30 June 2011

Airlines - Reconfirm your flights and tickets

Lan Airline , Calama , Chile
  (photo by Armando Lobos)

Over two years ago I wrote a post recommending that passengers reconfirm airline reservations.

Two things occurred recently that signaled me that it was time to write a follow-up.

First, a client of mine went through a tortuous process of making reservations to Europe on United, which involved United and its code-share partner, and soon to be (maybe) happily-ever-after-merger-partner, Continental.

Second, another travel agent blogger whom I follow, Janice Hough, wrote a post about complications that ensued for one of her clients on a round-trip ticket that involved two carriers.

I just reread my original post from December ’08 and I like it.  I don’t think I need to cover the same turf in detail though I recommend you read it if you haven't already.  The next two paragraphs summarize its main point.

Airline flight schedules can and do change after you’ve bought tickets.  Even though the airline or the travel agency (on-line or bricks-and-mortar) that you booked through is supposed to notify you of schedule changes, the system doesn’t function perfectly.  You may never get calls or emails about schedule changes, or you may accidentally ignore them.

Call the airline – each airline if your trip involves multiple carriers – anywhere from a few days to a week or two prior to departure to make sure the schedule you have is correct.  If something has changed and it’s a problem, it’s much easier to straighten out over the phone ahead of time than at the airport on the day of departure.

But the business of code-shares and two airlines on a ticket bring up another element to reconfirm in addition to the flights themselves: your electronic ticket.

In nearly all cases now you no longer have a paper ticket but rather an electronic ticket stored in the reservation.  For the most part, electronic ticketing is convenient for both passengers and the airlines, because it has eliminated the need to put physical tickets in the hands of passengers prior to travel.

However the system is not foolproof, and in the same way that schedule change notifications are not foolproof.  There are multiple systems that an electronic ticket must navigate, and when more than one airline computer system is involved there is greater potential for a problem.

Here’s why.

Just because airline A codeshares with airline B it doesn’t mean that the airlines use the same computer system.

For example, if you booked a trip on United from San Francisco to Munich using United flight 1577 to Newark and United flight 9254 to Munich in fact you’d be on a Continental flight to Newark and a Lufthansa flight to Munich.  Neither Continental nor Lufthansa use the Apollo system that United does.  And if you booked the trip through the online travel agency Travelocity, the Sabre system would have been the one used by Travelocity to create the reservation and issue the tickets.  That’s three different pairs of electronic hands stirring the pot.

Now just because there are many systems through which the electronic ticket has to jump, it doesn’t mean things won’t work out fine, but it does the mean the potential for a problem increases. 

When you have an itinerary that consists of code-share flights you need to call each airline to reconfirm the schedule, and also to confirm that the electronic ticket is safe and sound in the reservation.  If there is a problem with the schedule or the ticket, contact the airline or travel agency  through which you purchased the ticket originally in order to get it resolved.
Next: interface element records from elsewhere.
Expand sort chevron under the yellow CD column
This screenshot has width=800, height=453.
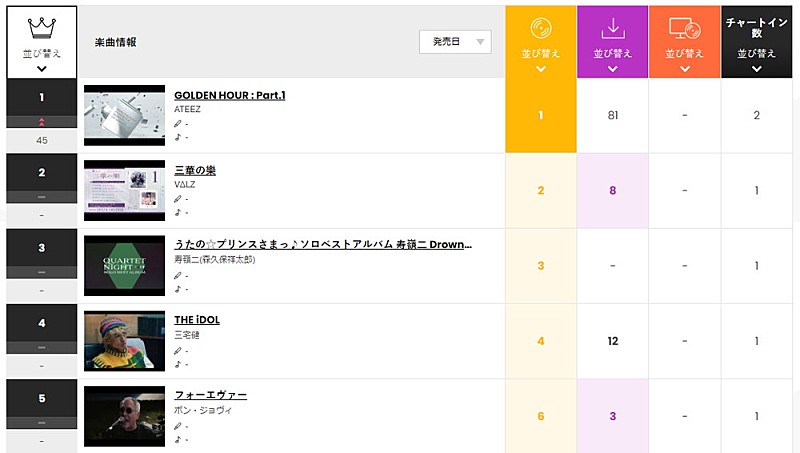click(541, 69)
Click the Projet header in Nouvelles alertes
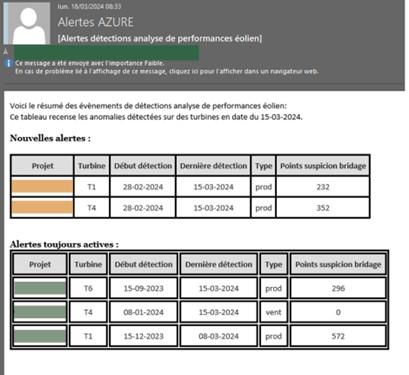409x375 pixels. coord(42,166)
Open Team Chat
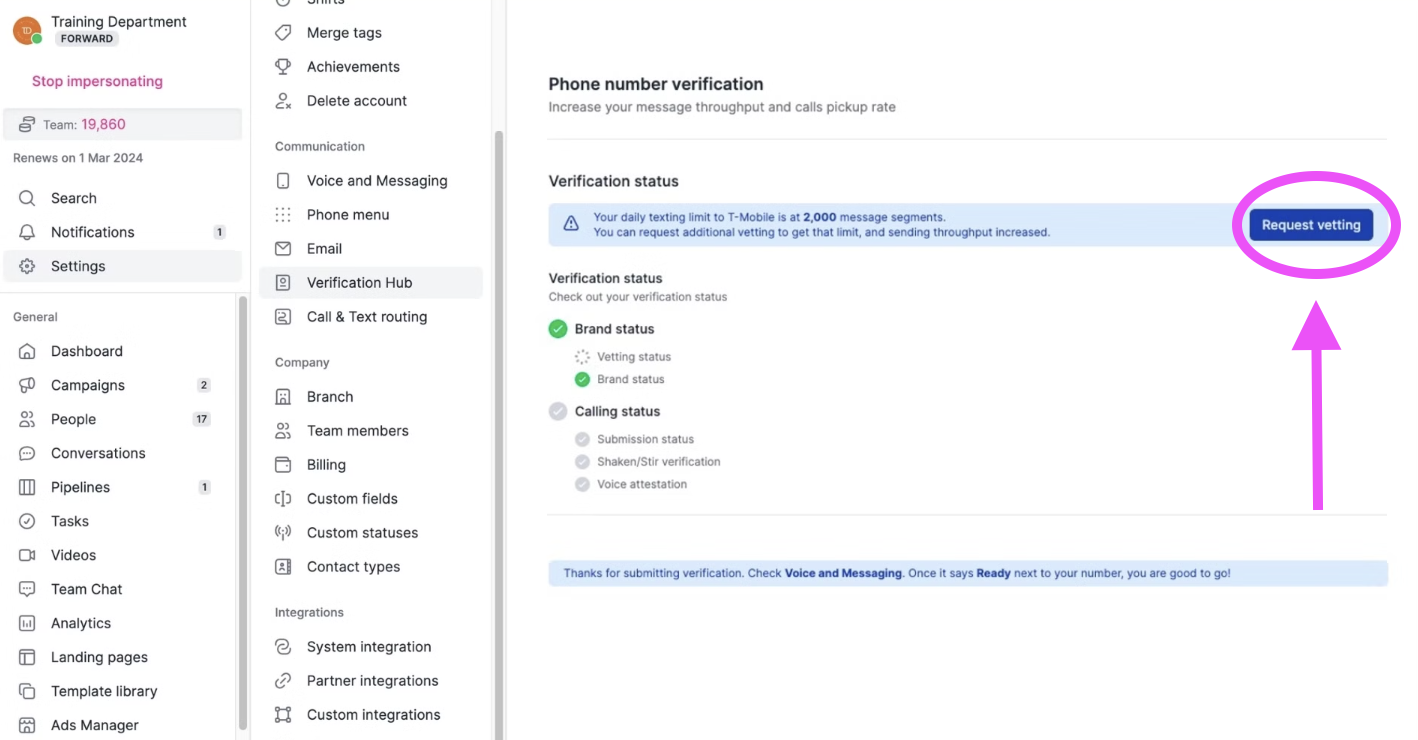The width and height of the screenshot is (1418, 740). (x=86, y=589)
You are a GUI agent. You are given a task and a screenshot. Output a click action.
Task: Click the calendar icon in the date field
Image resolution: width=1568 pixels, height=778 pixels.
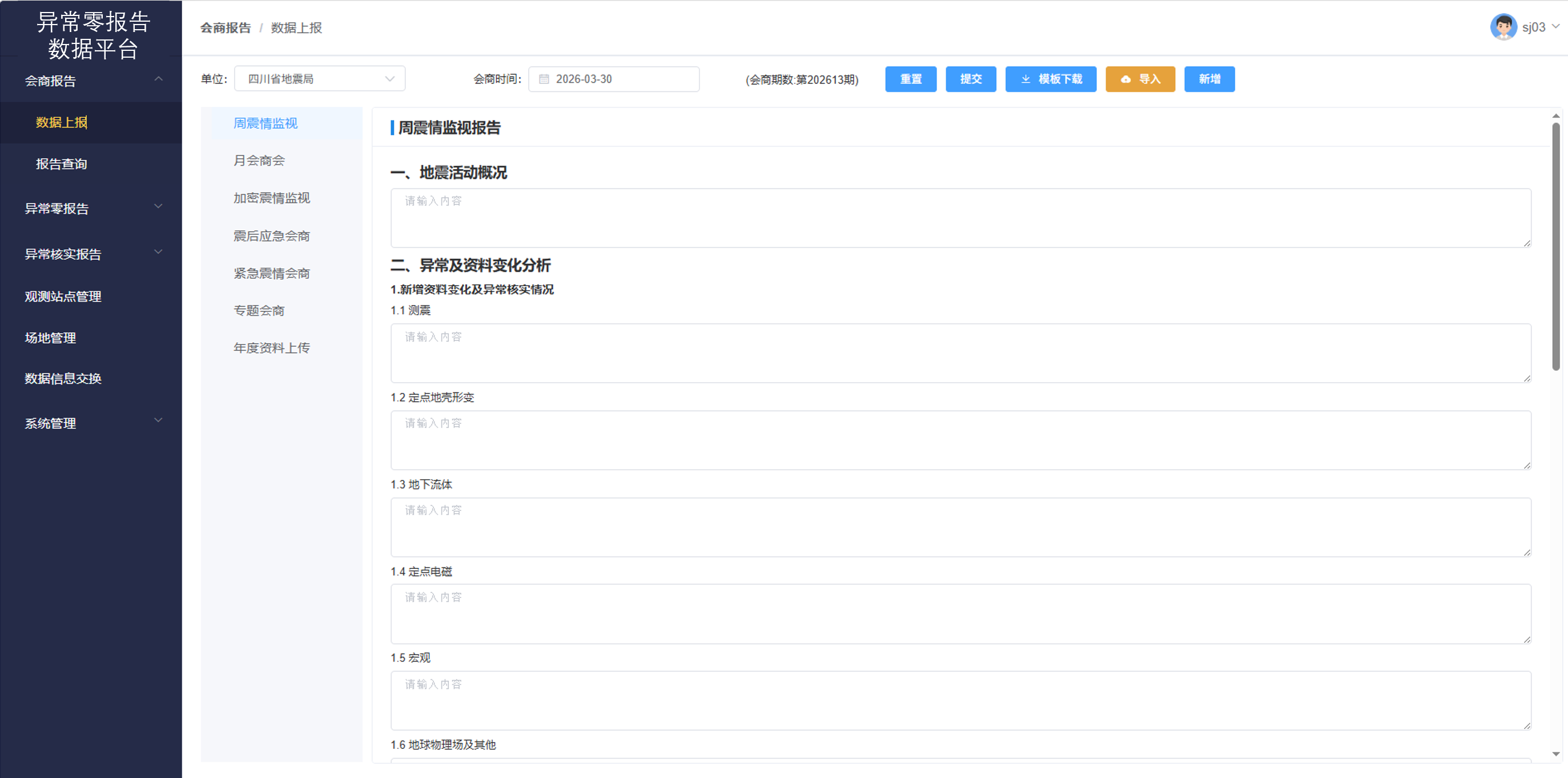[x=544, y=79]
Code-share flights and ticketing are a kind of derivative of the interline ticketing system that has existed probably as long as commercial aviation.  I suspect interline ticketing was simply copied from the railroads, which ruled the transportation roost when airlines began operating in the 1930s.

In brief, it simply means that in an itinerary consisting of different airlines, one carrier collects the money and issues the tickets, eventually paying the other carriers through a clearing house.  Usually the carrier issuing the tickets is the first airline in the itinerary, but in the case of international travel it normally would be the first “over the water” carrier.  (If a travel agent issues the tickets it is no different; the agent is an intermediary, but the money still is collected by the first airline in the itinerary.)  Many of the newer, so-called “low cost carriers” either have no interline ticketing agreements (Allegiant) or very few (JetBlue).  Southwest currently has none, but did have one with the now defunct ATA and may in due time have one with Volaris, a low-cost Mexican carrier with which it now collaborates to transport passengers between the U.S. and Mexico.

In practice, airlines now and in the past would try to keep the passenger flying entirely on its own route system but that’s not always possible, especially for international travel, so multi-airline itineraries are the solution.  However the problem that inspired Janice Hough to write her post involved a simple domestic round-trip from Seattle to Washington, D.C., where the outbound (and ticketing carrier) was Alaska Airlines, but the return was on United, and the electronic ticket issued through Alaska for travel on United was not linked correctly to the United flight reservation.

Frankly, this system was simpler and more reliable in the age of paper tickets, but that age is not coming back.  Until (and if) electronic ticketing of code-share and multi-airline itineraries becomes foolproof, your best protection is to reconfirm all of the flights (and tickets) by phone with each carrier well before you begin your trip, and then again while en route.